The large-scale corporate banking sector needs to be broken up into smaller, community-based banks, argue David Boyle and Andrew Simms of the New Economics Foundation (NEF) in an interview with the Ecologist this week.
 
‘Big makes it harder and harder to be responsive to local circumstances. We have not yet found a way to make large institutions work well at a local level. When you have too many large organisations you get imbalance, frailty and vulnerability,’ said Simms.

‘Diversity of scale, size and range, and type of organisation - as in nature - is an insurance policy against disaster. Optimal diversity delivers greater resilience.’

Boyle told the Ecologist that ever-expanding companies are increasingly ‘dominating larger shares of the market’, and argues that Britain needs to eradicate big banks by splitting them into ‘smaller scales’ and creating a ‘new small banking sector’.

According to Simms, the larger the banks are the ‘harder they fall’, and in order to create a green economy we need to acknowledge that the economy cannot ‘outgrow’ the biosphere.

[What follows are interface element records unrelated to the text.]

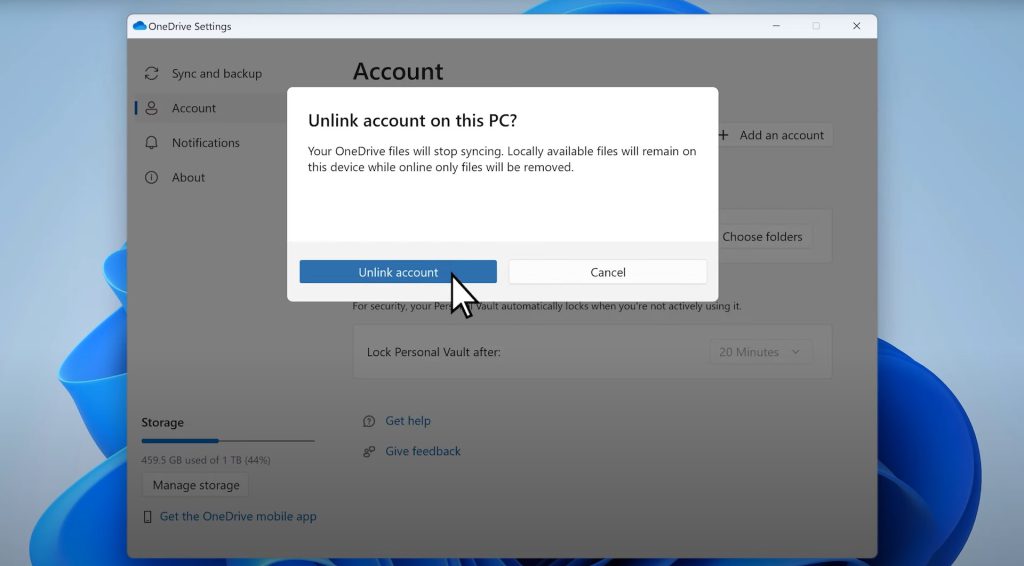Open the Give feedback link

pyautogui.click(x=423, y=452)
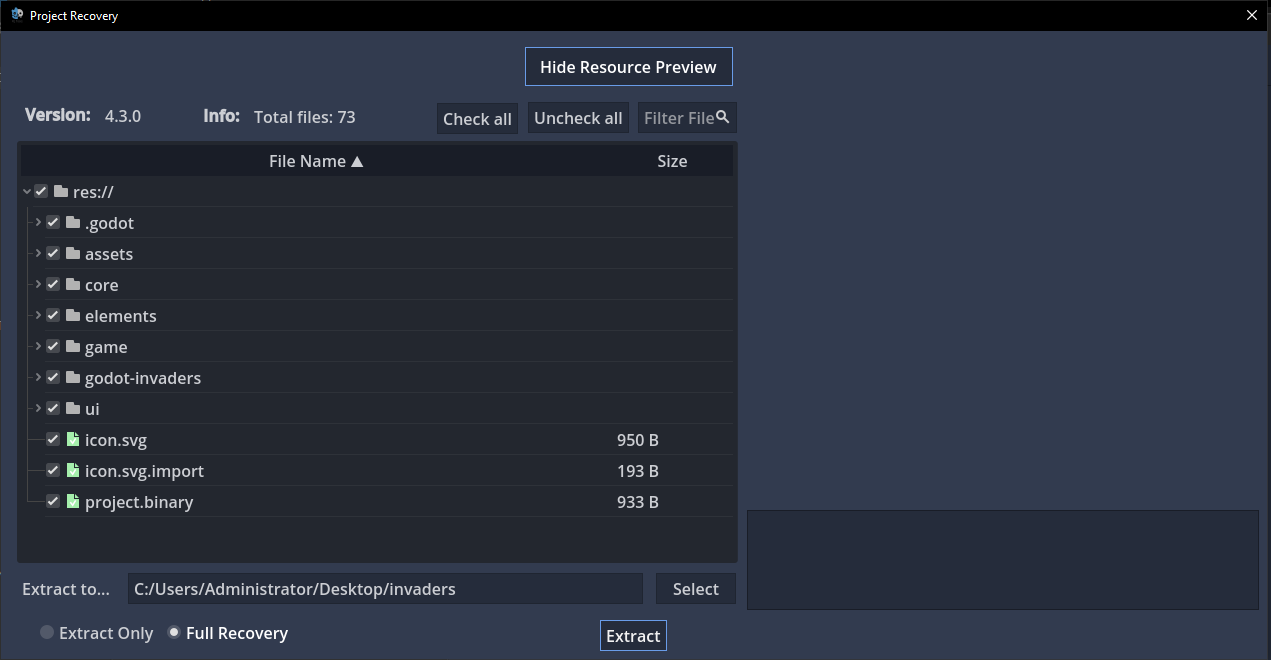Viewport: 1271px width, 660px height.
Task: Click the godot-invaders folder icon
Action: (x=72, y=378)
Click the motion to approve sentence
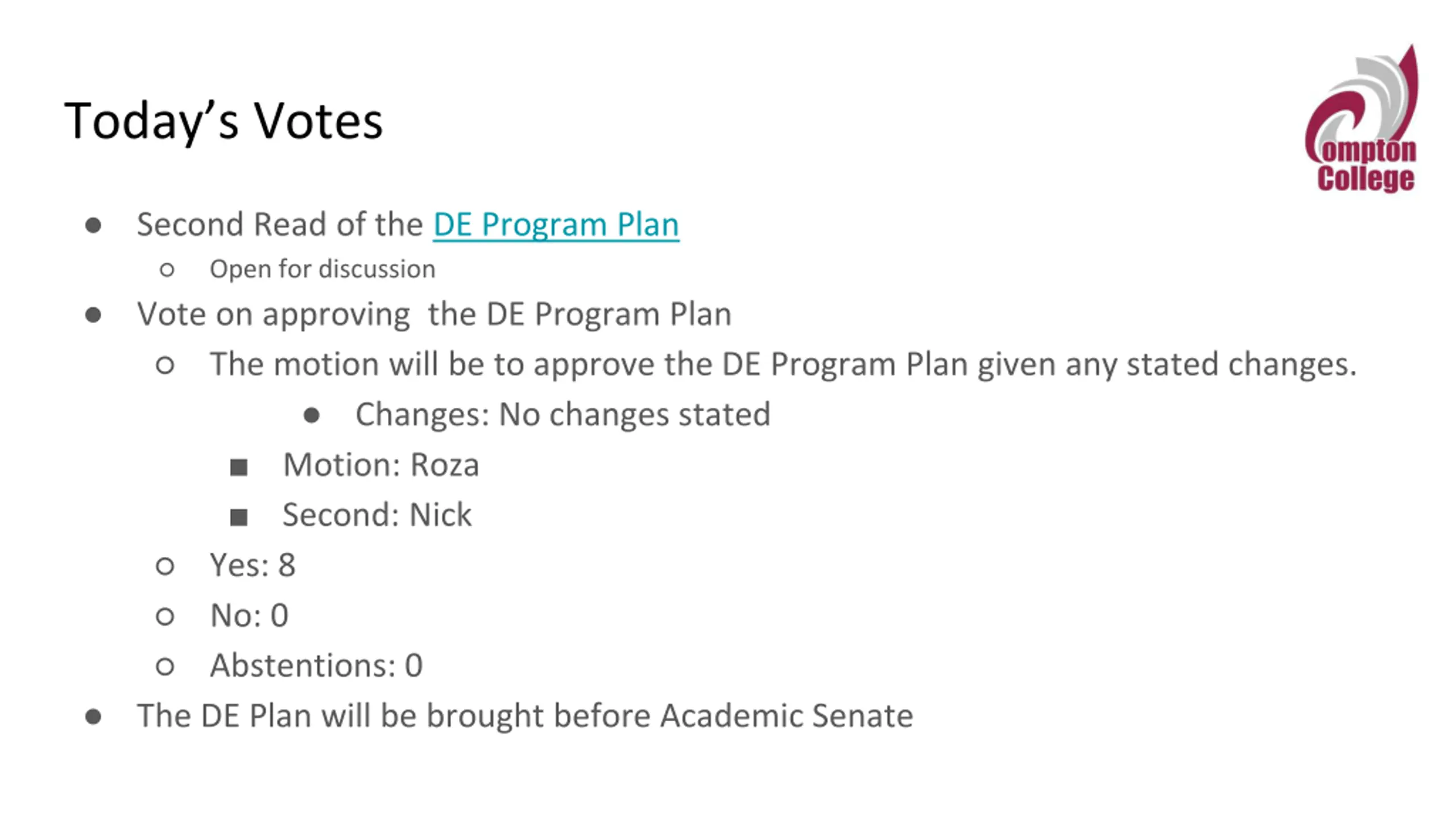The height and width of the screenshot is (819, 1456). coord(783,364)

‘To get us there means a whole range of other things: the prices we pay for things have to include the social and environmental cost; we have to have indicators telling us whether we are moving in the right direction or not.’

The government has already been accused of using taxpayer’s bailout money for environmentally damaging investments. Earlier this year, Barclays and RBS were criticised for financing projects that led to environmental damage. RBS had been found to have invested in tar sands oil extraction in Canada, an opencast coal mine in Bangladesh and oil exploration in central Africa.

Boyle argues that despite the availability of information there is ‘very little knowledge’ on what the banking sector does with the taxpayer’s money.